FDA to Meet in May Regarding Potential FCS Treatment

Mathew Shanley

Last week, Akcea Therapeutics announced that the Division of Metabolism and Endocrinology Products of the U.S. Food and Drug Administration (FDA) will hold an advisory committee meeting to review data supporting the new drug application (NDA) for volanesorsen.

Akcea submitted the NDA for volanesorsen in August, and the drug is an investigational antisense therapy for the treatment of familial chlyomicronemia syndrome (FCS). It is being developed to reduce the production of ApoC-III, a protein found in the liver that plays a central role in the regulation of plasma triglycerides and has the potential to also affect other metabolic parameters.

FCS a rare genetic disease characterized by the buildup of large lipoprotein particles responsible for transporting dietary fat and cholesterol, or chlyomicronemia. Typically, the enzyme lipoprotein lipase (LPL) breaks down chylomicrons in the blood, however, in people with FCS, LPL does not function properly leading to higher triglyceride levels.

At present, there aren’t any approved effective treatments for this condition, and patients are advised to maintain a very strict, low-fat diet.

“Standard triglyceride-lowering agents are generally ineffective in lowering the extremely high triglyceride levels that cause the severe acute and chronic symptoms in people with FCS,” said Paula Soteropoulos, chief executive officer of Akcea Therapeutics in a press release. “If approved, volanesorsen would be the first therapy indicated for these patients. We look forward to reviewing the supporting data with members of the advisory committee.”

The intended patient population for volanesorsen suffers from severely high triglycerides and will be treated with the drug, either as a single agent or in combination with other triglyceride-lowering agents.

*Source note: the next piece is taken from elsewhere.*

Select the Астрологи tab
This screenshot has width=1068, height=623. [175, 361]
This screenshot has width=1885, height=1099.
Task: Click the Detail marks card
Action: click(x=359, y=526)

Humans who do not produce apoC-III have lower levels of triglycerides and lower instances of cardiovascular disease, while humans with elevated levels of apoC-III have high triglycerides associated with multiple metabolic abnormalities, like resistance to insulin and/or metabolic syndrome.

Additionally, the prevalence of type 2 diabetes is increased in patients with elevated triglycerides, and humans with severely elevated levels of triglycerides are at risk of many serious health conditions, including pancreatitis, which can be life-threatening and require hospitalization.

The FDA granted orphan drug designation to volanesorsen in July, and has set a Prescription Drug User Fee Act (PDUFA) goal date of August 30, 2018 for the completion of its review.

Akcea is currently evaluating volanesorsen in the Phase 3 APPROACH study in patients with FCS.